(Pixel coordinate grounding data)
◆ ◆ ◆ ◆
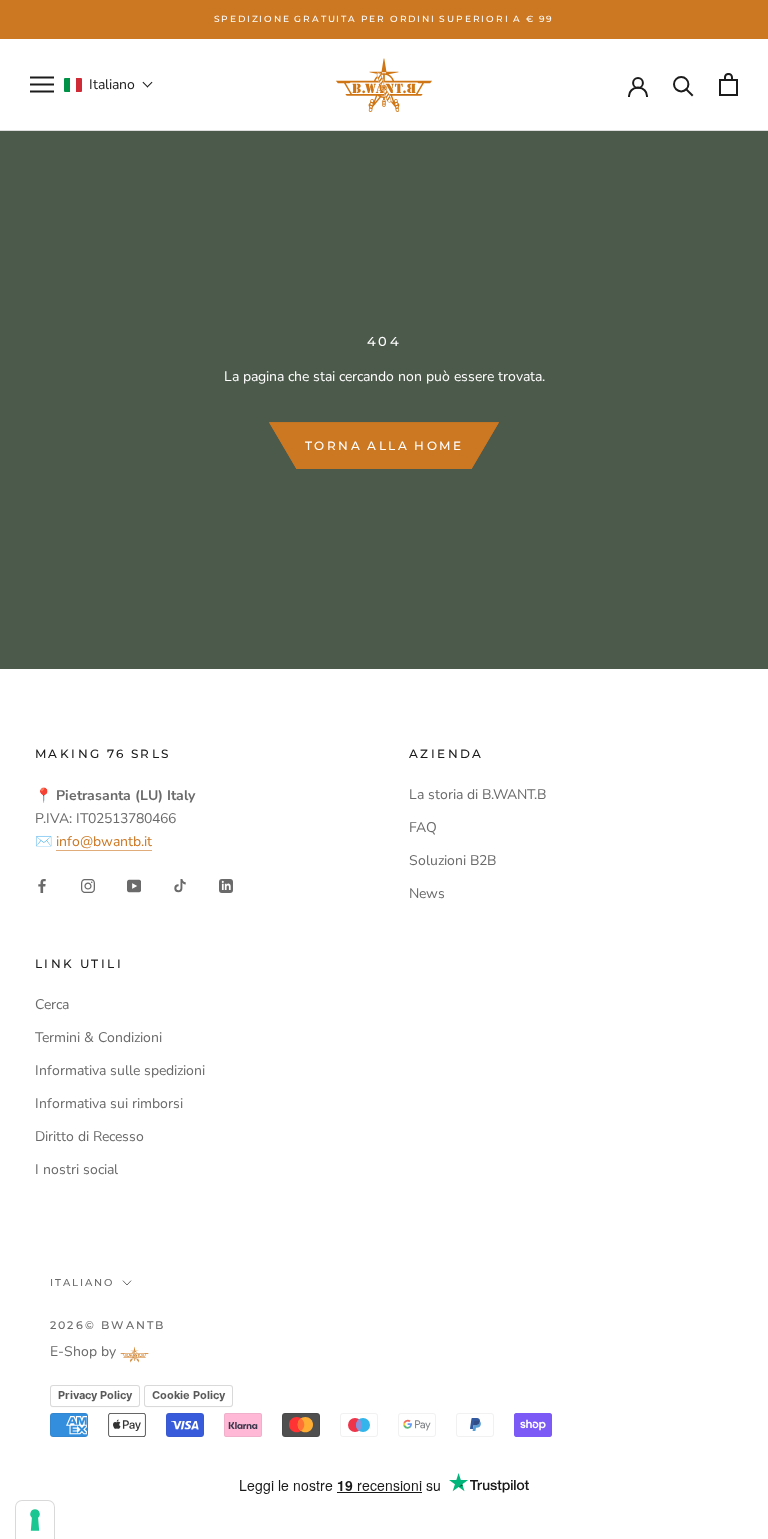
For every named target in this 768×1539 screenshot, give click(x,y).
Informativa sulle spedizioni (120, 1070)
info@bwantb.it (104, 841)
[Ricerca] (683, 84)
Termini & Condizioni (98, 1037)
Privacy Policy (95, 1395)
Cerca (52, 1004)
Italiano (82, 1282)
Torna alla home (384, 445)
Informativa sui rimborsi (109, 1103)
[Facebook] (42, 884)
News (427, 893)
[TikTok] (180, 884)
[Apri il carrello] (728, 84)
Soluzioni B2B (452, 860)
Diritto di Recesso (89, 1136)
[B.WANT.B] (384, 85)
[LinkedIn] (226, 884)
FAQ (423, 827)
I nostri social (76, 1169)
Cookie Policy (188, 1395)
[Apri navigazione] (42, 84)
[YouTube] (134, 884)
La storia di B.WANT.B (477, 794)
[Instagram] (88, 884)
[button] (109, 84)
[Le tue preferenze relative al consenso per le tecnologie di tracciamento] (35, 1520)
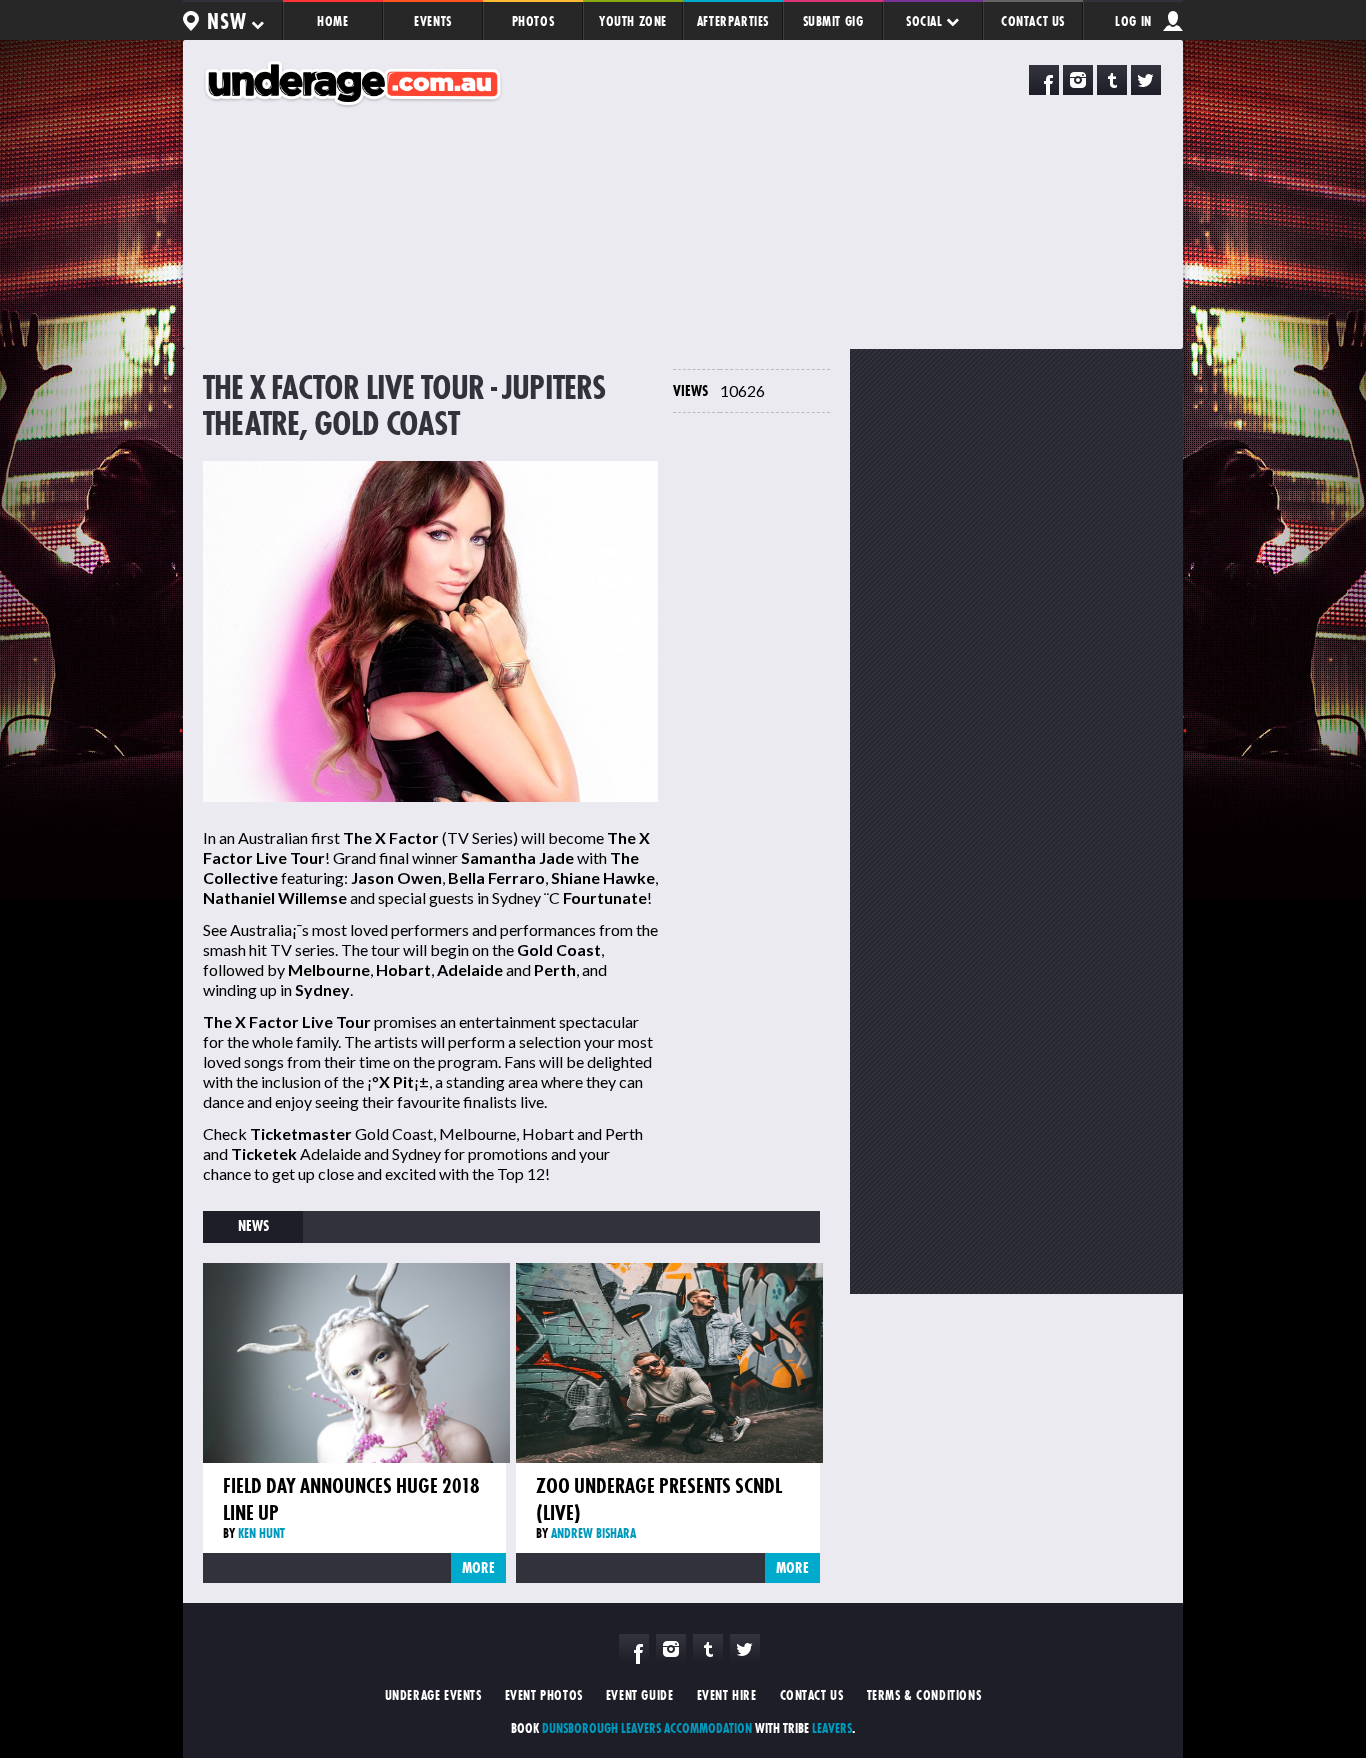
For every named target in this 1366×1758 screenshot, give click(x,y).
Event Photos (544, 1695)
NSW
◆ ◆ ◆ ◆
Task prompt =
Could you return exactly the lines starting with the one that contains "[button] (109, 84)" and ending with the last line of the data above? Leave the pictures out.

Exercise output =
[button] (109, 84)
[Le tue preferenze relative al consenso per le tecnologie di tracciamento] (35, 1520)
For every named target in this 1366×1758 screenshot, give click(x,y).
Event Photos (544, 1695)
NSW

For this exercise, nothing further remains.